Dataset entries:

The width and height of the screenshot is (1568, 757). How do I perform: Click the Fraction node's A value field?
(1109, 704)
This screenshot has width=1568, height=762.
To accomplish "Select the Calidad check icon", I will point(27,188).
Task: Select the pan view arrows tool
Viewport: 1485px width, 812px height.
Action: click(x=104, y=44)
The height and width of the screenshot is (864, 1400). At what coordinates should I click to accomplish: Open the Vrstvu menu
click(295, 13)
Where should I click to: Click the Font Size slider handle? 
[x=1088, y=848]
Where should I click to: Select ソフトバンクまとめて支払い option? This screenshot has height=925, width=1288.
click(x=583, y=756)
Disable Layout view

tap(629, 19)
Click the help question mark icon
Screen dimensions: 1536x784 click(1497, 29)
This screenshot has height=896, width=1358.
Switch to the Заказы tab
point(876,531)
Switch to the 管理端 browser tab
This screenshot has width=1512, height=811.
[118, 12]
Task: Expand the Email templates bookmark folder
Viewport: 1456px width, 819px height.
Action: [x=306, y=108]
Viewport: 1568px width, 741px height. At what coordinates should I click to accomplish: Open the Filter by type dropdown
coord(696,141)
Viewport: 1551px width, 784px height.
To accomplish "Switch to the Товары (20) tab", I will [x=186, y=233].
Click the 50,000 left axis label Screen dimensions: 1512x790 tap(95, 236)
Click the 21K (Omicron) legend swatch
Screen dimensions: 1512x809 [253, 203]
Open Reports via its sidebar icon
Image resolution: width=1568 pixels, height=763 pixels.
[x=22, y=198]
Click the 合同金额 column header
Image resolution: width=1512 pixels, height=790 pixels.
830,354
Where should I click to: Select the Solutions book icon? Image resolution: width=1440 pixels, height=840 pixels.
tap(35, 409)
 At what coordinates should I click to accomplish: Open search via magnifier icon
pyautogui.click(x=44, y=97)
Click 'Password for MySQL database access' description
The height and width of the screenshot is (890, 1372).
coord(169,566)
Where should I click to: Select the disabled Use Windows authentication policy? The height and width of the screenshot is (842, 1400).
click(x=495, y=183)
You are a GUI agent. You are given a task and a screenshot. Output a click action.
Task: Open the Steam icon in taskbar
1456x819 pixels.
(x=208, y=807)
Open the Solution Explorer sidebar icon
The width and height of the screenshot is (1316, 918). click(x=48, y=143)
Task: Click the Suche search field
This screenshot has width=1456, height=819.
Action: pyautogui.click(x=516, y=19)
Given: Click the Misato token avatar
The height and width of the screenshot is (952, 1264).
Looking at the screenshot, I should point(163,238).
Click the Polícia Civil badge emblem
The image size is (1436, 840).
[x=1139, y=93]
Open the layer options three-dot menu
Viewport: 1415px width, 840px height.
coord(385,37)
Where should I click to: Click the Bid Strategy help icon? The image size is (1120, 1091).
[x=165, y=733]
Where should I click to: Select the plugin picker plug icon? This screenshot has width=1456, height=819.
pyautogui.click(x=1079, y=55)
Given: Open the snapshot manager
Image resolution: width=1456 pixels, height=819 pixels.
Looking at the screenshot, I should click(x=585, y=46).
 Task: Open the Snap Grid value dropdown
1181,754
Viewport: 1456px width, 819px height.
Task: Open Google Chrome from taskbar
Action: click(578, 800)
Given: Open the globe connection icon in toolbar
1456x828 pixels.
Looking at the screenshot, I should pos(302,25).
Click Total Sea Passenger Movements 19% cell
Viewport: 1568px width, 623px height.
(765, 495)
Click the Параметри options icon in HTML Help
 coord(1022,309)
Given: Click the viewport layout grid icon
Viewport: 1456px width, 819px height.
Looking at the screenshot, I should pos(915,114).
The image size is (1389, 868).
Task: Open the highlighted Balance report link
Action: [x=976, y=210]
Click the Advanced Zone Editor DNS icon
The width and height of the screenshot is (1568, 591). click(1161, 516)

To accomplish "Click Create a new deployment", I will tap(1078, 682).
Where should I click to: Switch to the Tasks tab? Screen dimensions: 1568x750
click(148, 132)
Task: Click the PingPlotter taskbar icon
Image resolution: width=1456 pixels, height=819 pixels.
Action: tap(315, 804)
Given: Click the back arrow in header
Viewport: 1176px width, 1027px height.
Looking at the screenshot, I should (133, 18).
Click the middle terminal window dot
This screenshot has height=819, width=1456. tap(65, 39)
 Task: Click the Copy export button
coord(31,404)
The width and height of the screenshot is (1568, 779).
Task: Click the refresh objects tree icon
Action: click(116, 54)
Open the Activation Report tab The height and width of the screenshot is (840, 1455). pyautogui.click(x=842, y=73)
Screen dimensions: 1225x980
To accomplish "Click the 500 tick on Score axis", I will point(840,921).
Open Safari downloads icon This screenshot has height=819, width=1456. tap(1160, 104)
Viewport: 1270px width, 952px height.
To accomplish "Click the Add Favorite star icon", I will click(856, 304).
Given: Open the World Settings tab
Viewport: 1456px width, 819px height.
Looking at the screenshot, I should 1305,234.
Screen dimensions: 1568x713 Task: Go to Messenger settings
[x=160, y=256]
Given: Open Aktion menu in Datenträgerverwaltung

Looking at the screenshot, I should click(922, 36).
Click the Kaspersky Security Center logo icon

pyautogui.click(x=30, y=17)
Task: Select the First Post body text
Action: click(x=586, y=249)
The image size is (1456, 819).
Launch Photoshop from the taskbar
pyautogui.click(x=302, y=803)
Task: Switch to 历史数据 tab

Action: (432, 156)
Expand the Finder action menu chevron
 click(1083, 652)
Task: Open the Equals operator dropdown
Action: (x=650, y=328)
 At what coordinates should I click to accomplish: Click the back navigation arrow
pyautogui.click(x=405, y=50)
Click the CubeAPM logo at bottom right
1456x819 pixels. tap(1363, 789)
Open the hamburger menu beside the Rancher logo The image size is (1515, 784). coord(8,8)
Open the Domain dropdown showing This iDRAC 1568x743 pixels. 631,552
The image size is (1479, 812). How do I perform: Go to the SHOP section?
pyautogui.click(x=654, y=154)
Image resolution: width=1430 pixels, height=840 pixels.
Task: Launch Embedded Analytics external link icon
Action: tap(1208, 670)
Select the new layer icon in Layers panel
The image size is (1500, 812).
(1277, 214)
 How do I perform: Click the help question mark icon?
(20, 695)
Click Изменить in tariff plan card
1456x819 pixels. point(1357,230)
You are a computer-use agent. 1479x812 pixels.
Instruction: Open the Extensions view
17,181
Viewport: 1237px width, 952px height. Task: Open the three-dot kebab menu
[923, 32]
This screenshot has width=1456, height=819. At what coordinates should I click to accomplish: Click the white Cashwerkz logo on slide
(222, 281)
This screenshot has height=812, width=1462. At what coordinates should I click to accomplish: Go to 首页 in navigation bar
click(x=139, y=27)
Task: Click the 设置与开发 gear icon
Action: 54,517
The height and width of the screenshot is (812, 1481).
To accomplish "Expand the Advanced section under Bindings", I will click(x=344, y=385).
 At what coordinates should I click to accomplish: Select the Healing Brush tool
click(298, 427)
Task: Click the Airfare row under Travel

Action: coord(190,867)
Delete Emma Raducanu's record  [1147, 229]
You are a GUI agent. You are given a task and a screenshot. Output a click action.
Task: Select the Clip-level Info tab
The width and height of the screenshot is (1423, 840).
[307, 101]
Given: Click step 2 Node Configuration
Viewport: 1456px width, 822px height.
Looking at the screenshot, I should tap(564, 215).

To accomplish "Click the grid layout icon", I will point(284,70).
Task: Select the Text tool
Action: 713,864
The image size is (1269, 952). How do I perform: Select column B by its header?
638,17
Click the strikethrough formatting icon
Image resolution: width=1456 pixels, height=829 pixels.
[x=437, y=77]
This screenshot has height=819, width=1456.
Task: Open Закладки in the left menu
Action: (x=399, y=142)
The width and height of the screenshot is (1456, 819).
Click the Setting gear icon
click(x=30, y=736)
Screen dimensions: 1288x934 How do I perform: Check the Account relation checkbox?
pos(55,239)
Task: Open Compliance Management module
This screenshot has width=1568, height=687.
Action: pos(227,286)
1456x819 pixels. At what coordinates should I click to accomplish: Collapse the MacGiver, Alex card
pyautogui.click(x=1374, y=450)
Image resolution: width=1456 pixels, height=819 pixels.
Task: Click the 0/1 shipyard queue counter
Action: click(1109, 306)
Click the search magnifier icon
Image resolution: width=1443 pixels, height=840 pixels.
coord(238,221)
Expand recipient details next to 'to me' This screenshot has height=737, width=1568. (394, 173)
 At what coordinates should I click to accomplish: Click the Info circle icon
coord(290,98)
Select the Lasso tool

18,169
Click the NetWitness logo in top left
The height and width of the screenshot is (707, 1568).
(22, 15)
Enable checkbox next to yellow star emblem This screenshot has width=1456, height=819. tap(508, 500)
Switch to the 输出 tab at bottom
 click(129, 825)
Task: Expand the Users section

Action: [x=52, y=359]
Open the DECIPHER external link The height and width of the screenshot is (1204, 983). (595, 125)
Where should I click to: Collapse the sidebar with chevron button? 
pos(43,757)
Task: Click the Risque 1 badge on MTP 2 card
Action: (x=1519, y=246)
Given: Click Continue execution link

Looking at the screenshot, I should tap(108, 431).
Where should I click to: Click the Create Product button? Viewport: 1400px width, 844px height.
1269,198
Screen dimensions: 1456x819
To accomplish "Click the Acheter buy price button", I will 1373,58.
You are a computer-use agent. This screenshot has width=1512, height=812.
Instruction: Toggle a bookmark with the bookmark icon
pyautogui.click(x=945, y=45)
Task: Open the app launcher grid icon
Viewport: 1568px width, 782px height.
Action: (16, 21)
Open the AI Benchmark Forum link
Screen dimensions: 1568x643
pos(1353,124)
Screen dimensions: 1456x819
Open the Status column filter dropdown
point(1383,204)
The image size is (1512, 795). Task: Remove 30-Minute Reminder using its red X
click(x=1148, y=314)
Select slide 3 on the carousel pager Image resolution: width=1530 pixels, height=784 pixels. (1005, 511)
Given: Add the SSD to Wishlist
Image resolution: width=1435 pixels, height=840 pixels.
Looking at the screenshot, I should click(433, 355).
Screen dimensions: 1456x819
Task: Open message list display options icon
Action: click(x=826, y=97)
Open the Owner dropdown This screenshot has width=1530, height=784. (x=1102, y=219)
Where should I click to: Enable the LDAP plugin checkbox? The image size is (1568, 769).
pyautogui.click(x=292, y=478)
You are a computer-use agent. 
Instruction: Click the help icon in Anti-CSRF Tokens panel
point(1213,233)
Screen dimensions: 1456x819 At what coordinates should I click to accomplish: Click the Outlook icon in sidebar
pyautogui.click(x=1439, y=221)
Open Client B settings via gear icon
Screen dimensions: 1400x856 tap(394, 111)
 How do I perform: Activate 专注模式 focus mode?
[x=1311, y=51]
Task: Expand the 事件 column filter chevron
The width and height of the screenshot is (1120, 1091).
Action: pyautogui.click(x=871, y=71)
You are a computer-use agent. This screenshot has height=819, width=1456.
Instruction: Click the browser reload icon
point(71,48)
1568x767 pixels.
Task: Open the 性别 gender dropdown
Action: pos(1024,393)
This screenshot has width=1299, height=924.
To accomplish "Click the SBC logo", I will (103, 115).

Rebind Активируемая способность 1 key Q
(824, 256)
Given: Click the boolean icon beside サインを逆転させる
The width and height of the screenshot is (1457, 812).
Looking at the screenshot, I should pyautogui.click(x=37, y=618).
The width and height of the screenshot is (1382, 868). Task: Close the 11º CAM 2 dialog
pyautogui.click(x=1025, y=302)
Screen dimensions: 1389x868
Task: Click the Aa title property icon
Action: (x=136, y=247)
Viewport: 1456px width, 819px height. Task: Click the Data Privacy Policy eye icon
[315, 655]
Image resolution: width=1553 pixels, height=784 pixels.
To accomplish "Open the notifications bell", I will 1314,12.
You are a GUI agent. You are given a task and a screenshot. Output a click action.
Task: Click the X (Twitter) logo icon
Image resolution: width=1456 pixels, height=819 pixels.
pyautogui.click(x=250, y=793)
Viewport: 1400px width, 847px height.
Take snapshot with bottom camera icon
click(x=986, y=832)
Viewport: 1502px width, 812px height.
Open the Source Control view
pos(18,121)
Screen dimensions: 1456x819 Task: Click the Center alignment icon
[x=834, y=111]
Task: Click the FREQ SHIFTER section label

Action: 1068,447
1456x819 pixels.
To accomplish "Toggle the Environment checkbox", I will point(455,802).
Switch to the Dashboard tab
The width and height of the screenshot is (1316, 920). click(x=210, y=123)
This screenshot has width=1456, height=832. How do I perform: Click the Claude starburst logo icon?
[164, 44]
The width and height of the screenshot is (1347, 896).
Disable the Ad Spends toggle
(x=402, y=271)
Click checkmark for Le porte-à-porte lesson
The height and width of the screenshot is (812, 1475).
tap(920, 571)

GOAL OF THE EXERCISE =>
Whenever the string "beside" occurs in a line of the entries above, copy that line.

ANSWER BOX =>
Open the hamburger menu beside the Rancher logo The image size is (1515, 784). coord(8,8)
Given: Click the boolean icon beside サインを逆転させる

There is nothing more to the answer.